A Los Angeles housing agency has paid $43.4 million to buy a 120-unit apartment complex in South L.A.
The Housing Authority of the City of Los Angeles purchased the three-story building at 349 South La Fayette Place, in Rampart Village, the Commercial Observer reported. The seller was California Landmark Group, based in West Los Angeles.
The deal works out to $361,667 per unit.
HACLA said it will set aside 90 units as affordable to families earning at or below 80 percent of the area median income. The building, built in 1971, has a pool and a policy that allows birds, cats, dogs, fish and lizards, according to Apartment List.
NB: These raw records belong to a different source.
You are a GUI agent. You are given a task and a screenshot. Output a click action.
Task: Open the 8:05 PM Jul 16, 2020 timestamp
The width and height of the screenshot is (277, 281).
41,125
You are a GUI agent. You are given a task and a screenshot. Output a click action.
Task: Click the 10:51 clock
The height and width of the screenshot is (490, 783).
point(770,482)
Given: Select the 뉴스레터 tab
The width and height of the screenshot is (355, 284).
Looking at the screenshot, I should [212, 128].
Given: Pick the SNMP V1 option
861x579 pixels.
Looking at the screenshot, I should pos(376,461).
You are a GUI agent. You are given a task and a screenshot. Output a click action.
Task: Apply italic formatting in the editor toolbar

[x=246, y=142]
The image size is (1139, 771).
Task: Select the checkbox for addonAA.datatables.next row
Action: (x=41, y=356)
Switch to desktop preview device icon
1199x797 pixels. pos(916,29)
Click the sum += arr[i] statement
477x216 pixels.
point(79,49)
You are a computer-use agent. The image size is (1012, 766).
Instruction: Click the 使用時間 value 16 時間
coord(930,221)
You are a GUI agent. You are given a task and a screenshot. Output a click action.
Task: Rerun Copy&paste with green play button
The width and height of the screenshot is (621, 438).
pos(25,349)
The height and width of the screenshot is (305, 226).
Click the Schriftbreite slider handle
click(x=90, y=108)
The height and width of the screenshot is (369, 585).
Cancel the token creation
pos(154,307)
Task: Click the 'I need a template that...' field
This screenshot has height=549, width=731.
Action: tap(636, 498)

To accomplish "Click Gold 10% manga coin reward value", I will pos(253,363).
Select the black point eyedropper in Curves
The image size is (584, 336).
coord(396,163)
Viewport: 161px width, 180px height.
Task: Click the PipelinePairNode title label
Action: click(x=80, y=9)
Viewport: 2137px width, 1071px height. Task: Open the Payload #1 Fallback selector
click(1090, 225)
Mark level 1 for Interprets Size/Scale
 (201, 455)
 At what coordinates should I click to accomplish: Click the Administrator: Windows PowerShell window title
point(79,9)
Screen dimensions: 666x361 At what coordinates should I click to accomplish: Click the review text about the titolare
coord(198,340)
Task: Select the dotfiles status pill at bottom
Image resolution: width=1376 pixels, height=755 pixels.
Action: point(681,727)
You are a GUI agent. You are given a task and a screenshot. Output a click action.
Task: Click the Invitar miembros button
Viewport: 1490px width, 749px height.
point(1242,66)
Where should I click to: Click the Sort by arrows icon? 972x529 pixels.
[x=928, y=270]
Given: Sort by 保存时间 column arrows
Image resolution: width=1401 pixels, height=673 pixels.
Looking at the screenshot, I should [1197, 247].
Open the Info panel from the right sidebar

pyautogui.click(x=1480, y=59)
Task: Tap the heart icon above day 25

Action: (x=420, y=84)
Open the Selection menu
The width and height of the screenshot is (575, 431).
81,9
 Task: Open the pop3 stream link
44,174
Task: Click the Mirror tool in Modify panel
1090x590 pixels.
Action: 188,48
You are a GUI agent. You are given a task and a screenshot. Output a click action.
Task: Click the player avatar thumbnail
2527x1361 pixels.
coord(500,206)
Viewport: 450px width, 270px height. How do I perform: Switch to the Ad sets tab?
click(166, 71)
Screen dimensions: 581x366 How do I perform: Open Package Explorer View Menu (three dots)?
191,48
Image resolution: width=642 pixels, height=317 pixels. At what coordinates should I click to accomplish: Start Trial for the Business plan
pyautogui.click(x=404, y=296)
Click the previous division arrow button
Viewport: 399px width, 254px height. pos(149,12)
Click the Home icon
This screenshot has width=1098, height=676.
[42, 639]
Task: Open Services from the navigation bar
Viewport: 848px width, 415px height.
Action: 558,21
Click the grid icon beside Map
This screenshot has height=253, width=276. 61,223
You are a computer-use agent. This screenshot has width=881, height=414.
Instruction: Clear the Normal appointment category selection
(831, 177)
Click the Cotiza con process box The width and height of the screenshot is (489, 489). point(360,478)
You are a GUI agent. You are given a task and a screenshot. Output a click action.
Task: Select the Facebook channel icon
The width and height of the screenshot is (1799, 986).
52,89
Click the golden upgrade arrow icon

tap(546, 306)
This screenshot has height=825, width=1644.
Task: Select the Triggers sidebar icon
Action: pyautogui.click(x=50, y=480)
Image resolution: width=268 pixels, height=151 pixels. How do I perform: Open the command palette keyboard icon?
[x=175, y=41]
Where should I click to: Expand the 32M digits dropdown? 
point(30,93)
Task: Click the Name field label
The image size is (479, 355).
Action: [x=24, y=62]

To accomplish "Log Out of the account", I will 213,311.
The state-chartered agency acquired the 91,000-square-foot building with financing that included $23.4 million from City National Bank and $19.5 million of federal community development block grant.
Because the deal involved a public agency buyer, the sale was exempt from the Measure ULA transfer tax.
Kitty Wallace and Kalli Knight of Colliers brokered the apartment sale.
Asking rents for apartments across Los Angeles County hit at an all-time high of $2,183 in the first quarter, according to the Observer, citing figures from NAI Capital.
Investment sales have stalled, however, with nearly 60 percent fewer apartment buildings traded in the first three months of the year, compared to year ago.
HACLA is the largest owner of affordable housing in Los Angeles, with more than 11,000 units, according to the agency. Since 2020, it has purchased more than 2,000 units for nearly $900 million, or roughly $450,000 per unit.